**Ihre Aufgaben**
(1) Geben Sie aus dem Lesetext die Passage wortgetreu aus, die mit den Worten „Wenn Sie gewohnte“ einsetzt und nach „Sie kein Gegensatz?“ aufhört.
(2) Fassen Sie den Lesetext in zwei Sätzen zusammen.
(3) Als was für eine Auffassung bezeichnet Sarr im Lesetext die Vorstellung, man könne eine Lebensform leben und in eine andere wechseln?

**Lesetext**
———
Und wo ist dabei die Spiritualität?

Sarr: Innerhalb dieses Wissensbereichs gibt es ein Wissen, das die bekannten physikalischen Gesetze von Raum und Zeit übersteigt – seinen Körper zu verlassen und zu reisen, die Begrenzungen des Raumes zu überschreiten. Was ich wünschte, ist eine Epistemologie, eine Erkenntnistheorie, die vorsieht, dass es ein Wissen jenseits der Begrenzungen der klassischen Physik Newtons gibt. Es geht um ein Wissen, das sich außerhalb des bekannten rationalen Wissens befindet. Das hat überhaupt nichts mit dem Klischee Vernunft hier, Gefühl dort zu tun. Sondern diese Vorstellung von Leben geht von einer Einheit des Lebens aus. Wenn man seinen Körper verlässt, wenn man die Gestalt eines Vogels oder eines anderen Tieres annehmen kann, wenn man die Trennung zwischen Mensch und Tier aufhebt, dann kann man auch die Eigenschaften eines Baumes annehmen, zum Baum werden. Man kann eine Lebensform leben und in eine andere Lebensform wechseln – das ist eine ökologische Auffassung, keine esoterische. Es gibt eine Wissensauffassung, die von einer Pluralität an Dimensionen ausgeht, die das rationale Wissen dessen übersteigen, was die die klassische Physik ist.

Wenn Sie gewohnte Gegensätze als Einheit sehen, ist dann auch Hermann Hesses Unterscheidung zwischen vita activa und vita contemplativa für Sie kein Gegensatz?
———
**Datenteil**
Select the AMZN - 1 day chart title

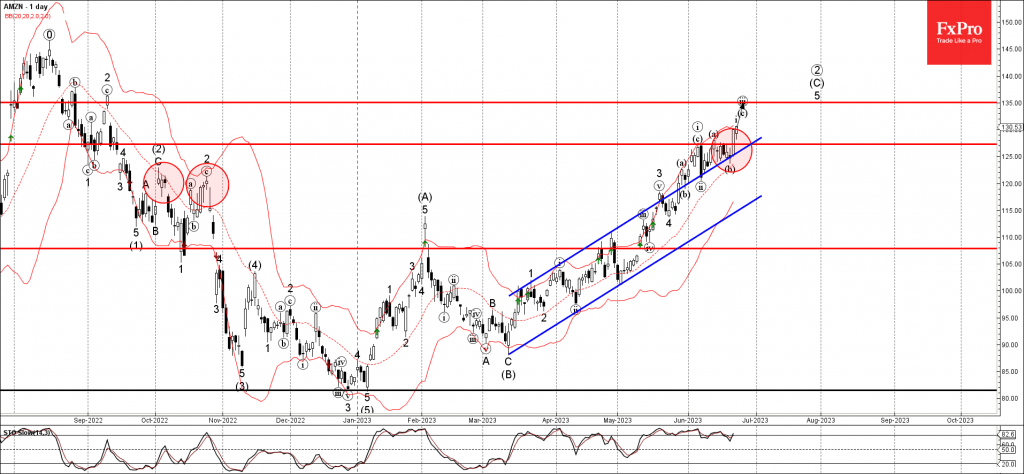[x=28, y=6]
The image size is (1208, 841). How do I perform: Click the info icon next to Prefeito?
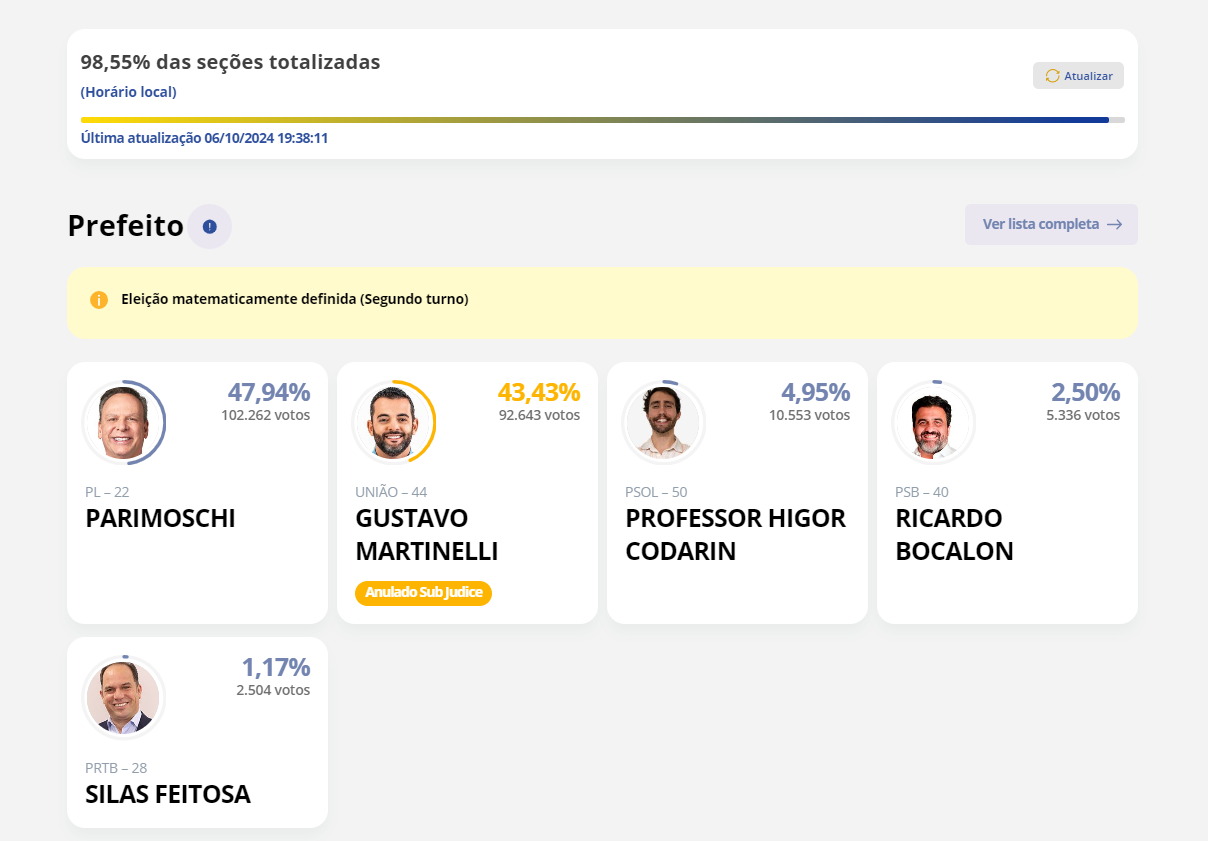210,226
———
**Reihenfolge der Lösungen**
(1)
Wenn Sie gewohnte Gegensätze als Einheit sehen, ist dann auch Hermann Hesses Unterscheidung zwischen vita activa und vita contemplativa für Sie kein Gegensatz?

(2) Sarr wünscht sich eine Erkenntnistheorie, die ein Wissen jenseits der Begrenzungen der klassischen Physik Newtons und des bekannten rationalen Wissens vorsieht, etwa das Verlassen des eigenen Körpers. Diese Vorstellung geht von einer Einheit des Lebens aus, in der man von einer Lebensform in eine andere wechseln kann, was Sarr als ökologische und nicht als esoterische Auffassung bezeichnet.

(3) Als eine ökologische Auffassung, keine esoterische.